OPINION

Defeating mobocratic spirit

January 1838 was 23 years from the First Battle of Bull Run, where Americans would first oppose each other in civil war. Yet the scourge of slavery was already ripping at the nation's seams.

In 1836, a white mob stormed a St. Louis jail, seized a free Black American named Francis McIntosh, chained him to a locust tree, and burned him alive. Similarly, in late 1837, a mob of pro-slavery thugs murdered abolitionist writer Elijah Lovejoy for resolutely decrying slavery despite having his printing presses thrown into the Mississippi River three times.

In both tragedies, not a single person was convicted.

On Jan. 27, 1838, a 28-year-old Illinois state representative named Abraham Lincoln delivered a speech to the Young Men's Lyceum in Springfield, Ill., titled "The Perpetuation of Our Political Institutions."

Still more than two decades ahead of our Civil War, Lincoln observed:

"There is, even now, something of ill-omen amongst us. I mean the increasing disregard for law which pervades the country, the growing disposition to substitute the wild and furious passions in lieu of the sober judgment of courts, and the worse than savage mobs, for the executive ministers of justice."

Young Lincoln warned that these mobs were not only treacherous because of the radicals that led them, but also posed a threat to the very soul of the nation and all her citizens:

"Good men who love tranquility, who desire to abide by the laws, and enjoy their benefits, who would gladly spill their blood in the defense of their country ... become tired of, and disgusted with, a government that offers them no protection and are not much averse to a change in which they imagine they have nothing to lose.

"Thus, then, by the operation of this mobocratic spirit, the strongest bulwark of any government, and particularly of those constituted like ours, may effectually be broken down and destroyed."

His solution was forceful and clear:

"Let every American, every lover of liberty, every well wisher to his posterity, swear by the blood of the Revolution, never to violate in the least particular, the laws of the country; and never to tolerate their violation by others ... .

"And, in short, let it become the political religion of the nation; and let the old and the young, the rich and the poor, the grave and the gay, of all sexes and tongues, and colors and conditions, sacrifice unceasingly upon its altars."

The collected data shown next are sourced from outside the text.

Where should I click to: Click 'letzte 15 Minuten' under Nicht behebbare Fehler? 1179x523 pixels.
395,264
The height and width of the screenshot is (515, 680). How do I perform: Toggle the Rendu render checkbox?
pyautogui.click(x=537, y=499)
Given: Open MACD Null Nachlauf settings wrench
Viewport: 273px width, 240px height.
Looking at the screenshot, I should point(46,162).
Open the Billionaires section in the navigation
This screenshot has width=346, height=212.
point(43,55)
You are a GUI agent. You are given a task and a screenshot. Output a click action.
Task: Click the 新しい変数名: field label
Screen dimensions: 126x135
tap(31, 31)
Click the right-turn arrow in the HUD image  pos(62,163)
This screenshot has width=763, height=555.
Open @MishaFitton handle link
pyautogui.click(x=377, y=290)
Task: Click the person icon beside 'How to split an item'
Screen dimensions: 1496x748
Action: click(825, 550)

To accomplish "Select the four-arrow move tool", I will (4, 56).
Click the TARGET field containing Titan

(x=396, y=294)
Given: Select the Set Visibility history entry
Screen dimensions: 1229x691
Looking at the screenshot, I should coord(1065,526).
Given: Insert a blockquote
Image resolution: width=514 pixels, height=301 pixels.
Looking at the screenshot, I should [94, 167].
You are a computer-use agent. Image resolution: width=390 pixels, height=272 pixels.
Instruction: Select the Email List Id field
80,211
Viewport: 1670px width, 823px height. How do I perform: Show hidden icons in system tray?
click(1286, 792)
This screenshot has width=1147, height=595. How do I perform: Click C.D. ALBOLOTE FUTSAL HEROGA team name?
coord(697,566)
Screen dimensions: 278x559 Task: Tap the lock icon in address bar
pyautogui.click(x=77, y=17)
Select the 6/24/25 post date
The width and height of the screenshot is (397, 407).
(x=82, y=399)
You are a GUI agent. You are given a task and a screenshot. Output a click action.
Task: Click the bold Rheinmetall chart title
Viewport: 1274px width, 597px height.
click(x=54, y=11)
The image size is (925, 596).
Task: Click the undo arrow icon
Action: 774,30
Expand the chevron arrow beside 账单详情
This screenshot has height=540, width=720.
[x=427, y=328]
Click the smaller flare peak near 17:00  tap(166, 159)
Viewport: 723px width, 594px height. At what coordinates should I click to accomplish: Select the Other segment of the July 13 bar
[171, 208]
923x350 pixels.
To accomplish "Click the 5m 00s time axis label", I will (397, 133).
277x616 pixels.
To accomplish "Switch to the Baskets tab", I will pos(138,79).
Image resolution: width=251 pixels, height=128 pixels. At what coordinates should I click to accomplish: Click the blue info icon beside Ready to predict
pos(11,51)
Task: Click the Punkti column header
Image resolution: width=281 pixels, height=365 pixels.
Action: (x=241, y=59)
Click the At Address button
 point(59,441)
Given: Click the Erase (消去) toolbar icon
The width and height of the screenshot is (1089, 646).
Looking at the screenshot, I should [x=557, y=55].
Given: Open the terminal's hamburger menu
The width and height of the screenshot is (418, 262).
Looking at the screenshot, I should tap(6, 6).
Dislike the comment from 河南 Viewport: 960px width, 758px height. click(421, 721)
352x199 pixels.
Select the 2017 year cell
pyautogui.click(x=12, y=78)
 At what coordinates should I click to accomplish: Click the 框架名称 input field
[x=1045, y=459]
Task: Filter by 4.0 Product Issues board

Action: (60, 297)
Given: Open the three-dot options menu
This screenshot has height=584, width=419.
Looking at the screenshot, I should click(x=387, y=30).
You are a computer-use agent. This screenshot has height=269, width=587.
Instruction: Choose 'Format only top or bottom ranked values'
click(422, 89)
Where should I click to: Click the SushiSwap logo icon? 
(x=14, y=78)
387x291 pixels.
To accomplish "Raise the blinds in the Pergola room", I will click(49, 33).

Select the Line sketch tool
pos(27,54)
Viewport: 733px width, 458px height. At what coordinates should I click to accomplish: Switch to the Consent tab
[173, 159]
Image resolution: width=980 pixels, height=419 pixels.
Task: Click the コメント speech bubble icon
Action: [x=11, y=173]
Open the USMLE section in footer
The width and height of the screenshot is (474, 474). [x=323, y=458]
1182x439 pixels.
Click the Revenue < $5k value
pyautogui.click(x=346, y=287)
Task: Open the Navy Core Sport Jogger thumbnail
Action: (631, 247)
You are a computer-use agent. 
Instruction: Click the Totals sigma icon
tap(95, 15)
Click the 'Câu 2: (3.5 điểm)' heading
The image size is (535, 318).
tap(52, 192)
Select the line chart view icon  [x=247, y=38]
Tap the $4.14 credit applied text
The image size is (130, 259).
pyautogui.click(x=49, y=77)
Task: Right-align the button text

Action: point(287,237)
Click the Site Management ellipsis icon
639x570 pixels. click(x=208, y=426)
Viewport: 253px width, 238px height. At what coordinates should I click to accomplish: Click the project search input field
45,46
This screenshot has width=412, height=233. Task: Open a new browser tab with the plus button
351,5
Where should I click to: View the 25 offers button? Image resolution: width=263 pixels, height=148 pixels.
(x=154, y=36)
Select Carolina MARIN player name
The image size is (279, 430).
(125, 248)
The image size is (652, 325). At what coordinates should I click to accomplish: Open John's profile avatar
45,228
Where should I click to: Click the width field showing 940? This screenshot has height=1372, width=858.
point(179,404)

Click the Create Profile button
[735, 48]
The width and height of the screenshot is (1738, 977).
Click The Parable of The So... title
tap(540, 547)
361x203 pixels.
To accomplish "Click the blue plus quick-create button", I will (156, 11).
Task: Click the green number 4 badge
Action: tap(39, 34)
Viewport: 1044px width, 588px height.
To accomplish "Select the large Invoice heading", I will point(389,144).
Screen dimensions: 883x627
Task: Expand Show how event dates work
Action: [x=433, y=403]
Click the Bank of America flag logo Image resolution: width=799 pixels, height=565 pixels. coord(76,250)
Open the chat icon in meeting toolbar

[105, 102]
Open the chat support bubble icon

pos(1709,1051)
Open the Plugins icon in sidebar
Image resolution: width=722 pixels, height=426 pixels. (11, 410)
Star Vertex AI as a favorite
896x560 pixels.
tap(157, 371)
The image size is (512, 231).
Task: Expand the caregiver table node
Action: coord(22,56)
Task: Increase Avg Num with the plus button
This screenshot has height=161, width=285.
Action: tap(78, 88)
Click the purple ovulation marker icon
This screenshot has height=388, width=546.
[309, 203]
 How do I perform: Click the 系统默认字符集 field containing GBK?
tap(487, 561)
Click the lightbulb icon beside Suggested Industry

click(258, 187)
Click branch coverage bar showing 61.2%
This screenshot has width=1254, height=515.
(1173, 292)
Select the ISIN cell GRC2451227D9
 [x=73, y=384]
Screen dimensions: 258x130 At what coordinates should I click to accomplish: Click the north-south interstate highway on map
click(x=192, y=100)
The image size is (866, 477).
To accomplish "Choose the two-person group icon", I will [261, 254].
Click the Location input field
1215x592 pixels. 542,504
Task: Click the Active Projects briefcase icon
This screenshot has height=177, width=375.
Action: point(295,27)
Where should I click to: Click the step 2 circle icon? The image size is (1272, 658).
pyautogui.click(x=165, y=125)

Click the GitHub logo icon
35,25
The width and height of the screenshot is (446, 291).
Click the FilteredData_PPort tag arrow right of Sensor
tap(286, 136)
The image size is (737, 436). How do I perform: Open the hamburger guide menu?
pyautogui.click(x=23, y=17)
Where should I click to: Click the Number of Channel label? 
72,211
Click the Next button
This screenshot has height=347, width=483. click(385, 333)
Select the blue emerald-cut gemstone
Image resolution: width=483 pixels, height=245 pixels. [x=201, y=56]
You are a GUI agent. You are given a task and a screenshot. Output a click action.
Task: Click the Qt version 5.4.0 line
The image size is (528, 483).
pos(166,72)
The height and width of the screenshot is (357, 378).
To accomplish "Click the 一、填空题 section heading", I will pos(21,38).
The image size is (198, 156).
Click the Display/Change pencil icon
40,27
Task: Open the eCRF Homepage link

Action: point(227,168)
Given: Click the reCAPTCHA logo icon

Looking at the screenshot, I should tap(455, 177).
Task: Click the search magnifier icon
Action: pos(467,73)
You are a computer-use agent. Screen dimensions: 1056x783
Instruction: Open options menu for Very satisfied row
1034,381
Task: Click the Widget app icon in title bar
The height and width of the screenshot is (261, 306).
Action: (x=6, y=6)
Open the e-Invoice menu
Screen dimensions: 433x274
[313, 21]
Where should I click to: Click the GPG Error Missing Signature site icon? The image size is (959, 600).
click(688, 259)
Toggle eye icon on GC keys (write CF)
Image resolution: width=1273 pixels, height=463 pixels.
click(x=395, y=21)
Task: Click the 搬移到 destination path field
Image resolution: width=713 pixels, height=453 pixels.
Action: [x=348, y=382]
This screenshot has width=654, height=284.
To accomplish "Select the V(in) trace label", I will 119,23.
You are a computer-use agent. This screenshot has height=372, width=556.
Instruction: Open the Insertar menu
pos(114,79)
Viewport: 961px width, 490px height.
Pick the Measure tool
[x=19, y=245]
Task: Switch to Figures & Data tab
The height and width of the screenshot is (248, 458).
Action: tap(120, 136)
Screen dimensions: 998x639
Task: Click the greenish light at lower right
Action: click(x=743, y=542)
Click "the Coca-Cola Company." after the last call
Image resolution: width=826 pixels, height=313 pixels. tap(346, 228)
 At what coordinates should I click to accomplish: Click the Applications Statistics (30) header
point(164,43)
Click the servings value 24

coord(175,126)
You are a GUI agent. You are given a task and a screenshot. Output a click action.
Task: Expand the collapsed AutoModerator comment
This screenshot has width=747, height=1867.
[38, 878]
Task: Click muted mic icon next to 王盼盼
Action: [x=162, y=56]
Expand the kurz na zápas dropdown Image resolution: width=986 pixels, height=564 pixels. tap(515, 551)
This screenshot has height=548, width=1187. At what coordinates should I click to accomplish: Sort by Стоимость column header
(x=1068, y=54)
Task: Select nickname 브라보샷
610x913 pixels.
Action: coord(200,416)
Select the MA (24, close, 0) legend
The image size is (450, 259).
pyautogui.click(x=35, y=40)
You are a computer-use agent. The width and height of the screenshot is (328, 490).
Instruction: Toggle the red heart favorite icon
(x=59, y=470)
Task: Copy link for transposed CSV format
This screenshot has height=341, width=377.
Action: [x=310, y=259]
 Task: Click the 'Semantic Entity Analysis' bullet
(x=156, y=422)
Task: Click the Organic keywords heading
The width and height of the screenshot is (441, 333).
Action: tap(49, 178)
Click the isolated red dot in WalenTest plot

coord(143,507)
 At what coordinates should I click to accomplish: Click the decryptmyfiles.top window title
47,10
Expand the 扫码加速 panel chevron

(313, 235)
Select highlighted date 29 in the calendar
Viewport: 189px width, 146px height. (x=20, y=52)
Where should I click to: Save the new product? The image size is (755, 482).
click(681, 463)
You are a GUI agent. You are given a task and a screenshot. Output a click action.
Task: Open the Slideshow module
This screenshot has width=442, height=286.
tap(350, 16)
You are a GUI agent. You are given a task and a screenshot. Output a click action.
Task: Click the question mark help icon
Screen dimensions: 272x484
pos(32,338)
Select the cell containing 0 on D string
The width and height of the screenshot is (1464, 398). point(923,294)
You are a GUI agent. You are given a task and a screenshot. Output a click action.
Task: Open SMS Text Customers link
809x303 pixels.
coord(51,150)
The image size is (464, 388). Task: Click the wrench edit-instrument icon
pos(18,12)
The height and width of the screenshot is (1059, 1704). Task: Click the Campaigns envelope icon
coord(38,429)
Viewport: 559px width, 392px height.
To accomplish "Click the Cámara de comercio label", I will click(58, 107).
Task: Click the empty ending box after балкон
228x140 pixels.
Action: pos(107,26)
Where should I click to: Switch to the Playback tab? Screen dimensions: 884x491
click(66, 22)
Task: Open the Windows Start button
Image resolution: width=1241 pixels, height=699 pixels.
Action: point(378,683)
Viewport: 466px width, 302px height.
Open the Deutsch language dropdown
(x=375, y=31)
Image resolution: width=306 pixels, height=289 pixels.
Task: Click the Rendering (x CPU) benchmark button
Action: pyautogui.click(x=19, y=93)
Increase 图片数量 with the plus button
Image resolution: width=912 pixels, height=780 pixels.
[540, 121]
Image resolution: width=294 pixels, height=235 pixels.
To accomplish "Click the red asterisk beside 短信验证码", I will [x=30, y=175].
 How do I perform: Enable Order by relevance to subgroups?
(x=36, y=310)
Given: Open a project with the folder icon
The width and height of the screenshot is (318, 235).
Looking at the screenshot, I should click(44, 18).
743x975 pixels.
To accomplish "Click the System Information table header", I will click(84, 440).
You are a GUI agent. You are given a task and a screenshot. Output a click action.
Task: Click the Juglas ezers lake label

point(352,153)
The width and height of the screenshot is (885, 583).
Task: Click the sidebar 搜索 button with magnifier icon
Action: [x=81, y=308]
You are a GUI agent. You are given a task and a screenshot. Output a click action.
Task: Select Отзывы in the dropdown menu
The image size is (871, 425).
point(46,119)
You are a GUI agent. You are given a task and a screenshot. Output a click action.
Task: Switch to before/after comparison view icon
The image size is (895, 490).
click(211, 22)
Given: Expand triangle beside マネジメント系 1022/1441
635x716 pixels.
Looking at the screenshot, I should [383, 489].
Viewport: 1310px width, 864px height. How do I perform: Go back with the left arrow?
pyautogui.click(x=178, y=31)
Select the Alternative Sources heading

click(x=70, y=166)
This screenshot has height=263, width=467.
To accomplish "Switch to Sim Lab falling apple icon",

Lincoln was not persuaded by "bad laws:"

"[B]ad laws, if they exist, should be repealed as soon as possible; still, while they continue in force, for the sake of example, they should be religiously observed ... . There is no grievance that is a fit object of redress by mob law."

Our nation is once again seeing its extremities drift towards a mobocratic spirit. For these factions, the only trait of allegiance is outrage.

This summer, savage and senseless violence ravaged cities from Portland to Kenosha. Police officers were shot in the line of duty. Innocent business owners lost their life's work overnight. Ordinary Americans lost control of their very communities as their leaders abdicated the most fundamental responsibility of government.

Recently an equally reprehensible mob stormed the very heart of our republic. They assaulted the police officers they claim to revere and desecrated the constitutional foundations of our nation.

Over the past year, there have been countless calls for law and order. This is inherently reactionary and far from enough. As young Lincoln warned, these mobs threaten the soul of America, and every one of us must choose. Now is the time for every Arkansan and all Americans to decide for themselves their "political religion."

Will it be lawlessness? Will our passions and the perceived merits of our respective causes eclipse our love for liberty and the lessons of our past? Will ordinary law-abiding Americans that "love tranquility" ignore the scars and lessons of a civil war? Will we persist in passivity toward these modern mobs--silently allowing them to fester, metastasize, and ultimately divide us?

Or will we heed the words of young Lincoln that so many rejected? Will we profess a creed of equality purchased by revolution and bitterly forged by civil war? Will we choose a political religion that affirms the law as the sole mechanism that secures liberty?

As Lincoln warned and our history bears out, the perpetuation of our freedoms hinge on our decision.

Austin Booth is a native Arkansan and veteran of the U.S. Marine Corps and Operation Enduring Freedom.